Today, I came across this interesting tweet.
Luckily I knew the answer, and found the same in apex docs too i.e.
“While an sObject record is locked, no other program or user is allowed to make updates.”
But a “t” germ inside me provoked to test this out and create a POC to see “FOR UPDATE” in action, I want to see what crash/error comes, when one attempts to update a locked record from other user !
So, I tried to create a multi-user scenario updating same locked records in various ways like
Visualforce page & Apex Controller
Apex Test class to simulate two users
Failed approach – Visualforce page & Apex Controller
I created a visualforce page that does a lot of things after locking some Account records. These lot of things include: call outs, iterating nearly 1,90,000 times to add extra delay and still stay out of governor attacks. But this can’t succeed as it was really next to impossible to time two users in two browsers hit the page at exact same interval. So dumped this silly experiment, without wasting any more time #@$#$
Apex test class to simulate two users – need your views here !
Create an Apex test class that tries to simulate the same using System.runAs().
My use case(scenario) was to create a test method in this class that :
Creates an account from the logged in user.
Query that same account back using “for update”.
Start new context using “System.runAs()” from some other user i.e. not the logged in user.
Try updating the same locked account, using that other simulation user.
Here is the apex test class, if you want to experiment.

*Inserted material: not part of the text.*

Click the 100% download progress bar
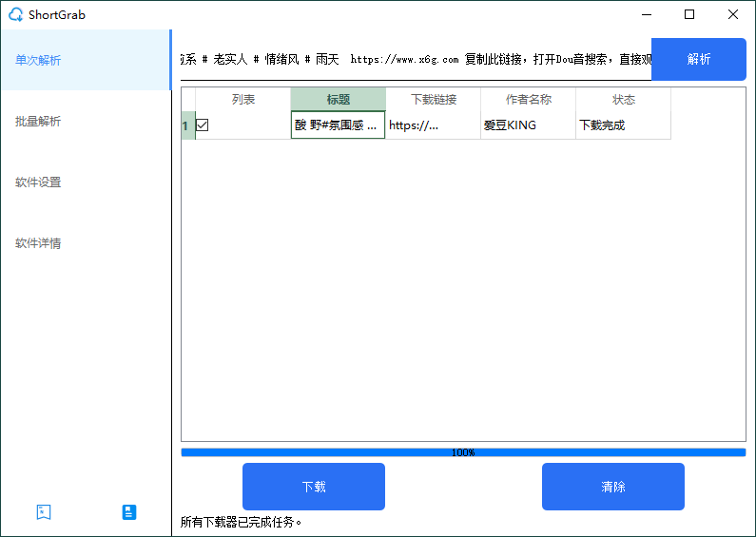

public class TestRecordLocking {
testmethod public static void testLocking() {
// create a account from logged in user
Account accoutU1 = new Account(Name = 'Abhinav Gupta');
insert accoutU1;
// lock the same account
accoutU1 = [Select Id, Name, Website from Account where Id =:accoutU1.id for update];
//Start updating it
accoutU1.website = 'www.salesforce.com';
// Now lets say, some other user comes and tries to update the same record
User u2 = [Select Id from user where id !=:UserInfo.getUserId() limit 1];
System.runAs(u2) {
// other user queries the same account
Account accountU2 = [Select Id, Name, Website from Account where Id =:accoutU1.id ];
// other user tries to update it
accountU2.WebSite = 'www.yahoo.com';
update accountU2;
}
// Now update the original account back.
update accoutU1;
}
}
Expected Result on Executing this Apex Test ?
It should fail, isn’t ? As I am trying to update record locked by some other user. Unfortunately it works like a charm. I believe, System.runAs() is not creating exact multi user context that might be created in real life ?
Please let me know your views and ideas on this ?
Comments (6)
Anonymoussays:
April 13, 2011 at 12:38 pmYou're working as two separate users, but in one transaction. RunAs does not create a new transaction. So, all the updates are utilizing the same lock.
Anonymoussays:
April 13, 2011 at 12:46 pmHi Abhinav, which specific line fails? 16 or 19?
Anonymoussays:
April 13, 2011 at 12:50 pmSorry misread, thought you said it failed.
Anonymoussays:
April 13, 2011 at 1:32 pmThanks @Rich, your point seems valid, System.runAs() is not starting new transaction. How can we see this in action, any other better way to reproduce it.Hey @richardvanhook, looking for your inputs too..
Anonymoussays:
April 13, 2011 at 5:58 pmI've seen it happen often by accident, for example by having a test that locks records, and then seeing errors in non-test requests. (Good reason to keep test data separate, BTW.) Not sure how you'd reproduce this 100% of the time though.
Anonymoussays:
April 14, 2011 at 5:56 amYeah, running long test is a good example.For sure, test data should be separate from user data, I believe here salesforce needs to provide this isolation, I really don't see any cases where one will need user data in test cases, all of the stuff like customsetting/records can be created in test case.